Write out word for word each line from the one containing "Task: Open the" through the close of the listing, including both ends. Pictures do not belong in the copy.
-=-=-=-=-
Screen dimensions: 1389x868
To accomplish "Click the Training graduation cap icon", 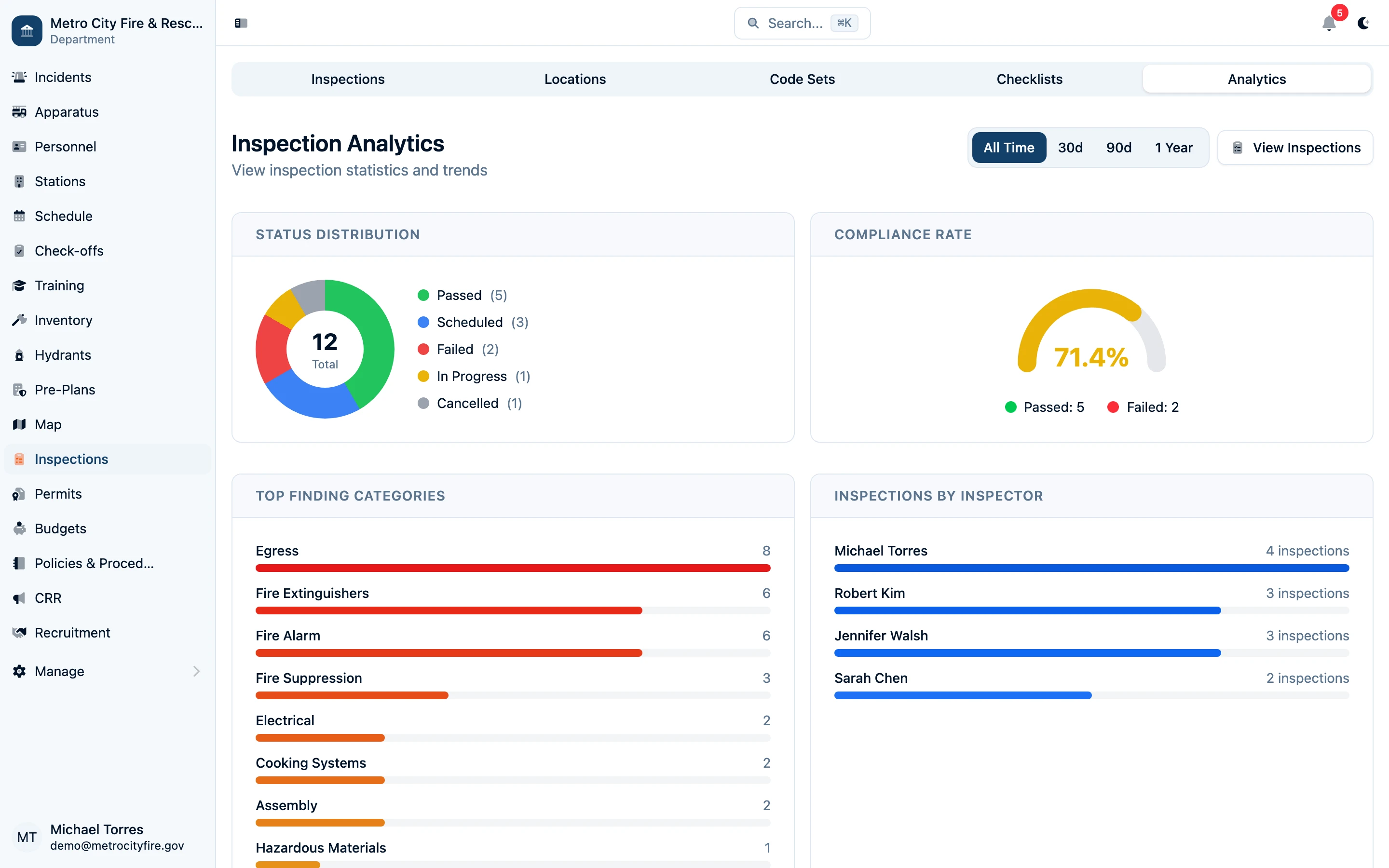I will pyautogui.click(x=19, y=285).
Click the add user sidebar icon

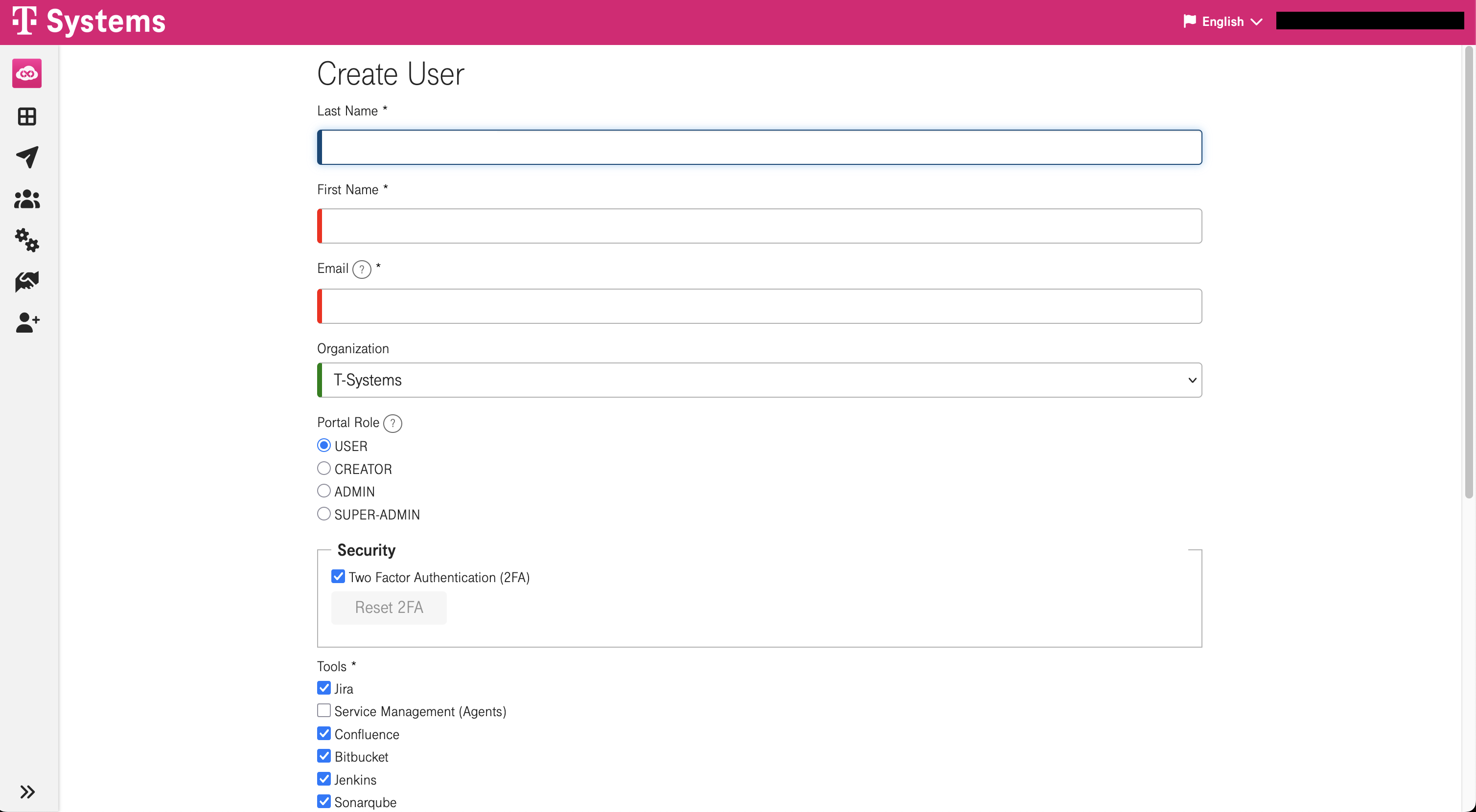tap(27, 322)
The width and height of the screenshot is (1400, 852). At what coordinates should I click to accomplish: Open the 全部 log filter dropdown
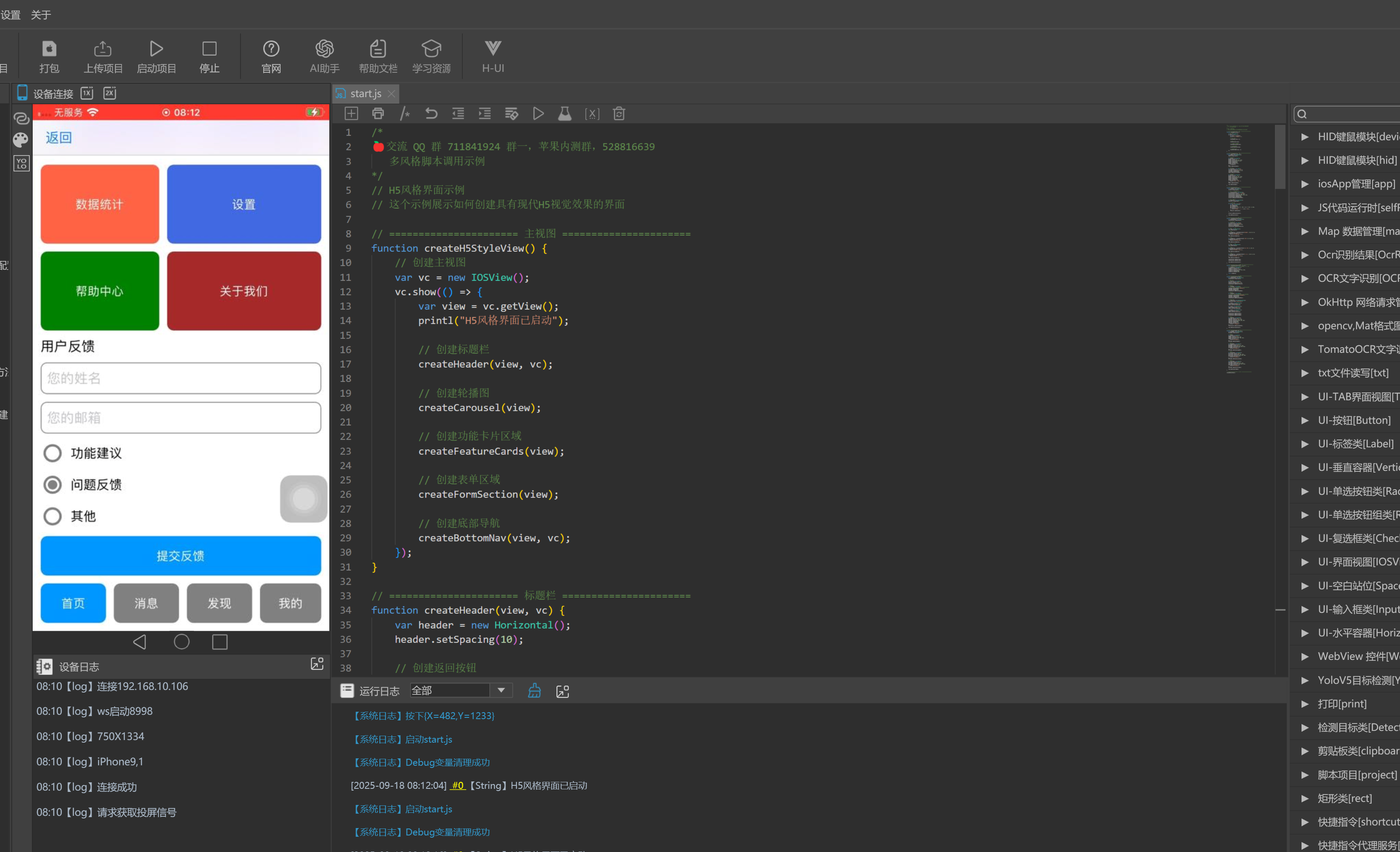501,690
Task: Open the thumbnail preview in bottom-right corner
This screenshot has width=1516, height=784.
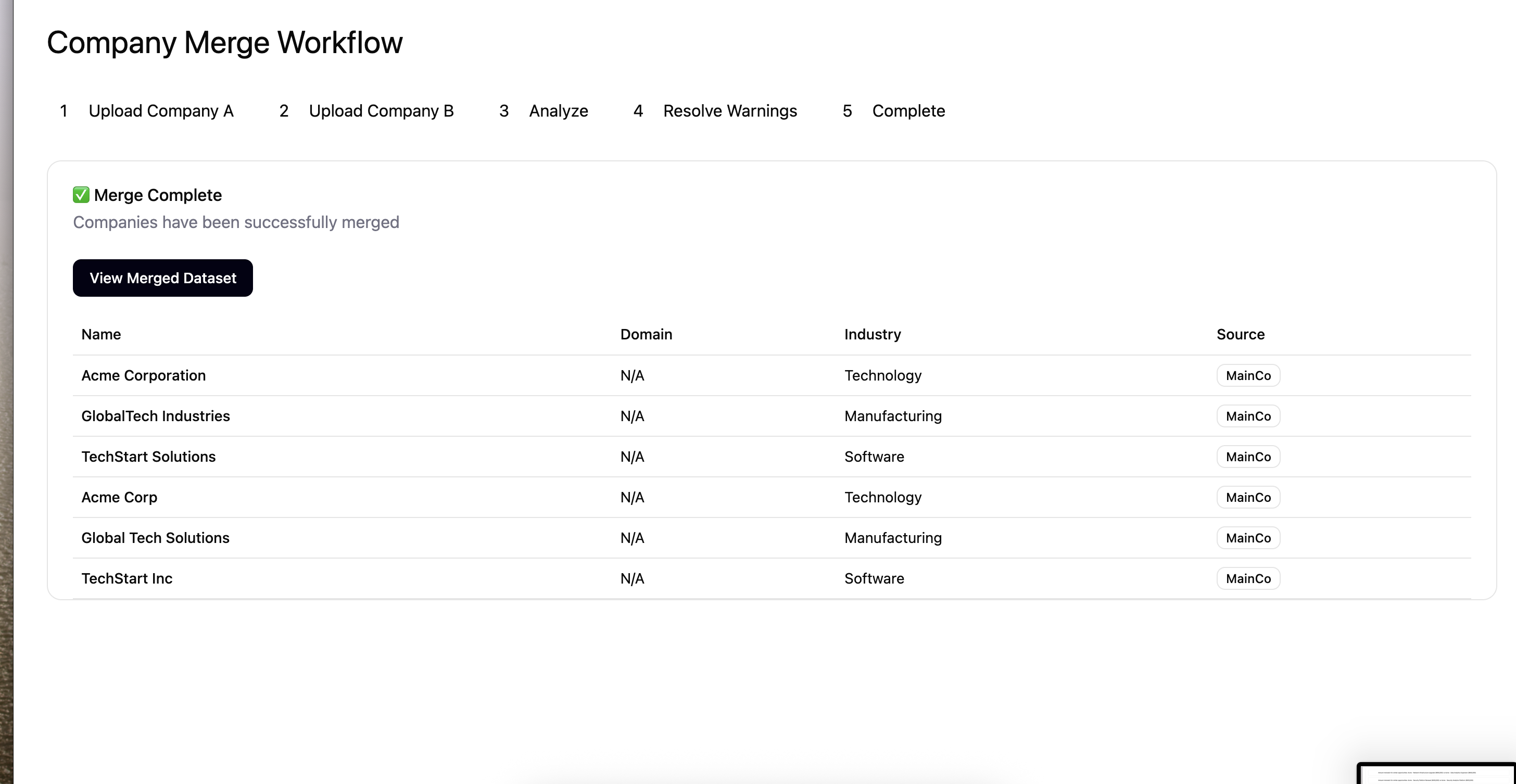Action: [1436, 774]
-=-=-=-=-
**Exercise response**
Task: Open the thumbnail preview in bottom-right corner
This screenshot has width=1516, height=784.
Action: [1436, 774]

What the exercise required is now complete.